The Combination of Decellularized Cartilage and Amniotic Membrane Matrix Enhances the Production of Extracellular Matrix Elements in Human Chondrocytes

Abstract

Articular cartilage lesions are challenging to regenerate, prompting the investigation of novel biomaterial-based therapeutic approaches. Extracellular matrix (ECM)-derived biomaterials are a promising option for this purpose; however, to date, the combination of amniotic membrane (AMM) and articular cartilage (ACM) has not been tested. This study evaluated different concentrations of soluble extracts from the decellularized ECM of amniotic membrane (dAMM) and articular cartilage (dACM), both individually and in combination, to determine their ability to maintain the chondrogenic phenotype in human chondrocytes. After the decellularization process 90–99% of the cellular components were removed, it retains nearly 100% of type 2 collagen and 70% of aggrecan (ACAN) for dACM, and approximately 90% of type IV collagen and 75% of ACAN for dAMM. The biological activity of soluble extracts from dACM and dAMM were evaluated on human chondrocytes.

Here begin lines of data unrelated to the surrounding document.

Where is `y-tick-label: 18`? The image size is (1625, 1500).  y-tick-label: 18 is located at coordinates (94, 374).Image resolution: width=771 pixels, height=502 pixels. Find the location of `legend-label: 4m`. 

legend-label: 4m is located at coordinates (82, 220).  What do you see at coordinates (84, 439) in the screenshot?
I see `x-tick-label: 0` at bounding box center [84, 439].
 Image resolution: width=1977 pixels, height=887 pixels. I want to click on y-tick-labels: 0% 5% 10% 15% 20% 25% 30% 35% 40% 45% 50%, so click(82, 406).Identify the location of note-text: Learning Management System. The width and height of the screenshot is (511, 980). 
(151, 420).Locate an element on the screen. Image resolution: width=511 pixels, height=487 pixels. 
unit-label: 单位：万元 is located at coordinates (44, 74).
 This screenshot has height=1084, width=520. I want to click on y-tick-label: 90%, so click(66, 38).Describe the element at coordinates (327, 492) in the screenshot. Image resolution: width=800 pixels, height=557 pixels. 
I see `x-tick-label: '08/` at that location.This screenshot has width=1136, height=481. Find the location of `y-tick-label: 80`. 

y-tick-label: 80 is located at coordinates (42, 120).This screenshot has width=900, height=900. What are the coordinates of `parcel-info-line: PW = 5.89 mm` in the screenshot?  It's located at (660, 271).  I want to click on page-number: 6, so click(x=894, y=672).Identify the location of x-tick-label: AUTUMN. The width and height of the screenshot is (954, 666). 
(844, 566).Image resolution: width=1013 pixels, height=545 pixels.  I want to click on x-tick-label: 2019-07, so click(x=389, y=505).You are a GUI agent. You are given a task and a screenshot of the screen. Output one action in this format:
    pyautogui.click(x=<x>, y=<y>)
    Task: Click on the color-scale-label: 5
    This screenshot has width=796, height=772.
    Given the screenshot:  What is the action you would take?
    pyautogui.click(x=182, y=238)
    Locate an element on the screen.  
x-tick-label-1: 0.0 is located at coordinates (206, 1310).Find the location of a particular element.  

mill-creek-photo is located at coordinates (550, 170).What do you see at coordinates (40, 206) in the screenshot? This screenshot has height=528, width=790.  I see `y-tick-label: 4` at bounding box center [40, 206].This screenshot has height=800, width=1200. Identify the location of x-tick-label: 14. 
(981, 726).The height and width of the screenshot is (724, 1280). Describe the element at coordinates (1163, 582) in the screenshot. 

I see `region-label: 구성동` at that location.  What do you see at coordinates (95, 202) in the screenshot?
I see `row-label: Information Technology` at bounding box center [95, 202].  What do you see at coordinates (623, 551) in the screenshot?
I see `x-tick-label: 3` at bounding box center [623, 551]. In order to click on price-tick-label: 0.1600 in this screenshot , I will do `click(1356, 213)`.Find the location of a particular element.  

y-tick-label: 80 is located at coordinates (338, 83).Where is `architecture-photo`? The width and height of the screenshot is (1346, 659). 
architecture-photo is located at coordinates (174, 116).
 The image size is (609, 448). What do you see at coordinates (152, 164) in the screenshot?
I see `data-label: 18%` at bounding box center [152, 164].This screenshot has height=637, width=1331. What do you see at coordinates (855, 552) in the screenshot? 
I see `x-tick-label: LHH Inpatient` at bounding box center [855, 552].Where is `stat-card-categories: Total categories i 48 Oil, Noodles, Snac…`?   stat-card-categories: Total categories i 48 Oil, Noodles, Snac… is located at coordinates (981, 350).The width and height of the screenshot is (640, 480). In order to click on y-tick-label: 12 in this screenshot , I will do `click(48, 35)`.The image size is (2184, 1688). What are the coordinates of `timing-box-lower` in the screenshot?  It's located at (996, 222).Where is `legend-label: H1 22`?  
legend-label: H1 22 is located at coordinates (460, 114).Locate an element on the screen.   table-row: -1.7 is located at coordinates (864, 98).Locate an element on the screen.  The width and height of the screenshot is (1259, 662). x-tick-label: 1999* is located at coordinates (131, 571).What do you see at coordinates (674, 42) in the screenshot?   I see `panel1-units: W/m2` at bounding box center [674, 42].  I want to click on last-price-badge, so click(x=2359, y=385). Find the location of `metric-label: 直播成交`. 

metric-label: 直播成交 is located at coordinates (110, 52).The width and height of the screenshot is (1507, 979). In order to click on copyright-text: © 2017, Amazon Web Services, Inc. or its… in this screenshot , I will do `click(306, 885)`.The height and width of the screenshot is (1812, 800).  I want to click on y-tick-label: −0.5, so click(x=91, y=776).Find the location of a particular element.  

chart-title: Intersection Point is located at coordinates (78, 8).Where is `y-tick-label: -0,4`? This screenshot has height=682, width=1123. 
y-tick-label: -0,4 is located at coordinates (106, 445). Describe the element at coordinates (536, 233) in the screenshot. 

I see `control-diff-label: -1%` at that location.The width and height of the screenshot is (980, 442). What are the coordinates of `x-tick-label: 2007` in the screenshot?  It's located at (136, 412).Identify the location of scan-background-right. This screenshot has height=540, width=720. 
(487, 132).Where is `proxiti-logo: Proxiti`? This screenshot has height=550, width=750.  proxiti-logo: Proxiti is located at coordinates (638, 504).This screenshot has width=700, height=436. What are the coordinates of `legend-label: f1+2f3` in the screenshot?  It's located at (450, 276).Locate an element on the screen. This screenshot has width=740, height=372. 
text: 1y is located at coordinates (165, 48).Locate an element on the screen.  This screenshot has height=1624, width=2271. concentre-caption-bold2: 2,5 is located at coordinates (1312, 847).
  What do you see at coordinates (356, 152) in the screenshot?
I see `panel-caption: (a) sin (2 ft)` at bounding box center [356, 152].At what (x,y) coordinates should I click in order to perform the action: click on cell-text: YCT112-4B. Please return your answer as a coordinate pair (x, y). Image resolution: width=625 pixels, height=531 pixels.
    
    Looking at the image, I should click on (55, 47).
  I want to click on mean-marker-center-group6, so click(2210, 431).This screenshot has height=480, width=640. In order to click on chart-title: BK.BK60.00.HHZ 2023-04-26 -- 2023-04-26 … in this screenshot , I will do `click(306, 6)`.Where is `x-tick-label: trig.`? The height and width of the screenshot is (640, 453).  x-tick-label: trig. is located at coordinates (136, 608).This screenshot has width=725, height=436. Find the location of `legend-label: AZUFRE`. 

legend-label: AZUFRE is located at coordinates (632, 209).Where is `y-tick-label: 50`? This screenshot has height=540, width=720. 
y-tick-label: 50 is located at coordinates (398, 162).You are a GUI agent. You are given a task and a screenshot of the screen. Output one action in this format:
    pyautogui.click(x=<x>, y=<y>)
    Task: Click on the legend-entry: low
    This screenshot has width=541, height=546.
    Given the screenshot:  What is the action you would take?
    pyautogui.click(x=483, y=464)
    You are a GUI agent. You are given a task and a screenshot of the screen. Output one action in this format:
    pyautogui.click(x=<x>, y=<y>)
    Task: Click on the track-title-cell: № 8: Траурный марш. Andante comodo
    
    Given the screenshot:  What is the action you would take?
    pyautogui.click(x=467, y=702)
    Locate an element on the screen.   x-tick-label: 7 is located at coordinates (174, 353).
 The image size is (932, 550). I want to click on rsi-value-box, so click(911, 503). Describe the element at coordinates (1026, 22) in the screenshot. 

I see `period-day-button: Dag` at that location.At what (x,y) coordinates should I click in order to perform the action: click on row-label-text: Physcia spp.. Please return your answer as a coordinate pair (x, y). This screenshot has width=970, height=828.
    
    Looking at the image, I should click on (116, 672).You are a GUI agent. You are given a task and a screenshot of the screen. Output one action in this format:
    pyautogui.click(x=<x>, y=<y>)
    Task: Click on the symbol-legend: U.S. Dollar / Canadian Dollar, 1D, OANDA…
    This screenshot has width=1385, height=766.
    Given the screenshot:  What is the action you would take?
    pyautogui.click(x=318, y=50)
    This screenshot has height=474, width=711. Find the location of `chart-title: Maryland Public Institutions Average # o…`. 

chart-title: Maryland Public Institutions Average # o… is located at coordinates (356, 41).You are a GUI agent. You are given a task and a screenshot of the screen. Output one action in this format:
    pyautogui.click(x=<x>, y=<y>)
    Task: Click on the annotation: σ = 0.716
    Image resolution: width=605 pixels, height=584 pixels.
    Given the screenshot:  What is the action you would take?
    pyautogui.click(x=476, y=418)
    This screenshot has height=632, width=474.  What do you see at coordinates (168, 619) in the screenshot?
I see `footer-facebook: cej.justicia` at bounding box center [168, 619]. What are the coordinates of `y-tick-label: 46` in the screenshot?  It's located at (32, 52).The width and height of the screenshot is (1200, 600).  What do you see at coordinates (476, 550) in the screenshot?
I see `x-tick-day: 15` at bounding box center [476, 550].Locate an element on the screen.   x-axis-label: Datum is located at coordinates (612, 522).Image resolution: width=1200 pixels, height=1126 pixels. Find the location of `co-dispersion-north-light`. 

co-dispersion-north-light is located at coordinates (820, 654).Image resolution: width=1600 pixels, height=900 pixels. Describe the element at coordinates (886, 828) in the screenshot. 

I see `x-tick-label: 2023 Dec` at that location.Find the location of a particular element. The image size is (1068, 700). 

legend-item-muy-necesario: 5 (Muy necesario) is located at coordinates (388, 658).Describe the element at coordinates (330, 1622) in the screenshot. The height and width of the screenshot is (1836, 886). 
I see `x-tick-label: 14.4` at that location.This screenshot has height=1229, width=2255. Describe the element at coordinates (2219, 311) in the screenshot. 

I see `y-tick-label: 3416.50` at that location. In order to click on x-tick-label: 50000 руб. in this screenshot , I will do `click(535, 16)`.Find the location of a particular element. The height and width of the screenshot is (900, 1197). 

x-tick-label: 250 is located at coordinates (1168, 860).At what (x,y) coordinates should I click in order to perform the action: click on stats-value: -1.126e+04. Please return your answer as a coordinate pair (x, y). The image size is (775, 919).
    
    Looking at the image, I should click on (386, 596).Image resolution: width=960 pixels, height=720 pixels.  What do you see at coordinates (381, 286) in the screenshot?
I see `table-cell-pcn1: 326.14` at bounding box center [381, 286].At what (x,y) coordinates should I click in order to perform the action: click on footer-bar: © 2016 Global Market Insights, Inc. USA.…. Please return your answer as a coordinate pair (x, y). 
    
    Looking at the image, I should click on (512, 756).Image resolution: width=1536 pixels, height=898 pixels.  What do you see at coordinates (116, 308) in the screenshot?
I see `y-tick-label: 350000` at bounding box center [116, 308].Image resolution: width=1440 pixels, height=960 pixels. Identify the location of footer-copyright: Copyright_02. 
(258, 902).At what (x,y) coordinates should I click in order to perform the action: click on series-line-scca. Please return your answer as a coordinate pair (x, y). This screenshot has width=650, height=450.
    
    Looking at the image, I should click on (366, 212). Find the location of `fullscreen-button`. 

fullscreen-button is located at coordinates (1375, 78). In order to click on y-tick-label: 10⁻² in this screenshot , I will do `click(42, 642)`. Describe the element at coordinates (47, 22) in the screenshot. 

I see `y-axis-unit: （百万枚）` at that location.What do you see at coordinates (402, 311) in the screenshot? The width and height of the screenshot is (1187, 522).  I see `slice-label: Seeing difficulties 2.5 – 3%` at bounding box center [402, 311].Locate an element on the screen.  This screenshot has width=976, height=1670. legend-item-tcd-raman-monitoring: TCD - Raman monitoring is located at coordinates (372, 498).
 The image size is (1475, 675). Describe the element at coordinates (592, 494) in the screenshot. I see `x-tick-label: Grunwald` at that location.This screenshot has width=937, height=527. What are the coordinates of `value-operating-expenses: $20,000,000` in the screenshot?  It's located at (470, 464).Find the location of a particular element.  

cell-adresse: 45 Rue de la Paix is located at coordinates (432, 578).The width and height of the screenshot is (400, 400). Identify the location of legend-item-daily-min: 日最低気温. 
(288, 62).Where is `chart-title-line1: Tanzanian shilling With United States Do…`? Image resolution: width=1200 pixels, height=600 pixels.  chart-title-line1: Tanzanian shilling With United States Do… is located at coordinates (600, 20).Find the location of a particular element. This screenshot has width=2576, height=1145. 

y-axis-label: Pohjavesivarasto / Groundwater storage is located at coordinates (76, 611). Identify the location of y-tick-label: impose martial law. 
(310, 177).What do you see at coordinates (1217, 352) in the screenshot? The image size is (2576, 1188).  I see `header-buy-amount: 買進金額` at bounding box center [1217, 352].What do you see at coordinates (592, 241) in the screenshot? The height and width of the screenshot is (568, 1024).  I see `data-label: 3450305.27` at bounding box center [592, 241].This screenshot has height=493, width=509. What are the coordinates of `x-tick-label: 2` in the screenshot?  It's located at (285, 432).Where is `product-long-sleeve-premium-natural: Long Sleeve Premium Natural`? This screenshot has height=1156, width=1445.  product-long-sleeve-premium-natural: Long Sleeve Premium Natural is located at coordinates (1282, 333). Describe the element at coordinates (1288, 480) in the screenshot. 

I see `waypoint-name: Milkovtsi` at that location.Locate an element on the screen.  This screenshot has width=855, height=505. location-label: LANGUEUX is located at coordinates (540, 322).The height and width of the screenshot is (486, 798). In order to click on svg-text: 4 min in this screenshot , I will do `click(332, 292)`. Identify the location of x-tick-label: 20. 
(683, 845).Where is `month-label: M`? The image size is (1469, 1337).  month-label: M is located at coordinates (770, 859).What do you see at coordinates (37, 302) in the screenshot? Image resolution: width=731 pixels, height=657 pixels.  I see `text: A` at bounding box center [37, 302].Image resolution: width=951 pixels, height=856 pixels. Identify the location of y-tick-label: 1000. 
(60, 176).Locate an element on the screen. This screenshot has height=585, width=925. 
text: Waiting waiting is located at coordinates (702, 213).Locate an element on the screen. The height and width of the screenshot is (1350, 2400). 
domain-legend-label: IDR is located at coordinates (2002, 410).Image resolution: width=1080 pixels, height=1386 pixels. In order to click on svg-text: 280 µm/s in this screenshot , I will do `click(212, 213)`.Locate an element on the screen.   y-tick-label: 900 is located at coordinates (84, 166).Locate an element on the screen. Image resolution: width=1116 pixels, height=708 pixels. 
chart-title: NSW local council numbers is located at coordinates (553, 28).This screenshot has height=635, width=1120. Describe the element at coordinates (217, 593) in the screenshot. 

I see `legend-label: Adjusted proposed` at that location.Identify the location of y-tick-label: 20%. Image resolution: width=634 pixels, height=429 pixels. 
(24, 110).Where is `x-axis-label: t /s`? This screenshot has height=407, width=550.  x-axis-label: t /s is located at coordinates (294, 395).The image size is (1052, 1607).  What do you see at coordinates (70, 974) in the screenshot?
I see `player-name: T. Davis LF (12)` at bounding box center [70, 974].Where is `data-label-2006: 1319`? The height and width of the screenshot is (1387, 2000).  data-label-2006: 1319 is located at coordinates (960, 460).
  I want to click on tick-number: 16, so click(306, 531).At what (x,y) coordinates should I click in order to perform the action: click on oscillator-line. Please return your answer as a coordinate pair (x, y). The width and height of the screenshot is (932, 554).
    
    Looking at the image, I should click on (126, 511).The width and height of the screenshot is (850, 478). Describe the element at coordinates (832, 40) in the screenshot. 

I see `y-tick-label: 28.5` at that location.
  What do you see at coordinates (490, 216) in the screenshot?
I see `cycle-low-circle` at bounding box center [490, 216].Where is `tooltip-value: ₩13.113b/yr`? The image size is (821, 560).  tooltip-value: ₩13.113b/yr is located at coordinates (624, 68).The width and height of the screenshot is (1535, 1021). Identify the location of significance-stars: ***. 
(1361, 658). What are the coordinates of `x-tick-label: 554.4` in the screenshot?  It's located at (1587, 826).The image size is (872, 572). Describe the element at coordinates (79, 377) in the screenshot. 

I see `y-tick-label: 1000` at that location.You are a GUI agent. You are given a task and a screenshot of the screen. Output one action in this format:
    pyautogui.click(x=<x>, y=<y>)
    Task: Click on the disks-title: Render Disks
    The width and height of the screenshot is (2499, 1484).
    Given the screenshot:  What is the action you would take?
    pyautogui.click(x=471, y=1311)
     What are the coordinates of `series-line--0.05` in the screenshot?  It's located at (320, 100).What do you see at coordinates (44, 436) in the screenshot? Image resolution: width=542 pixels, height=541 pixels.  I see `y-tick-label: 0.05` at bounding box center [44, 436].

After 72 h, 1.5 mg/mL of dACM and 6 mg/mL of dAMM significantly increased (p < 0.05) the proliferation and expression of SOX9 and ACAN. Also, the combination of both (1.5 mg/mL dACM and 6 mg/mL dAMM) showed synergistic effects, enhancing chondrocyte proliferation, maintaining chondrogenic lineage, and increasing the production of cartilage ECM components, such as COLII (1.5-fold), SOX9 (2-fold), and ACAN (2-fold). These results suggest that the combined use of dACM and dAMM has potential for cartilage regeneration.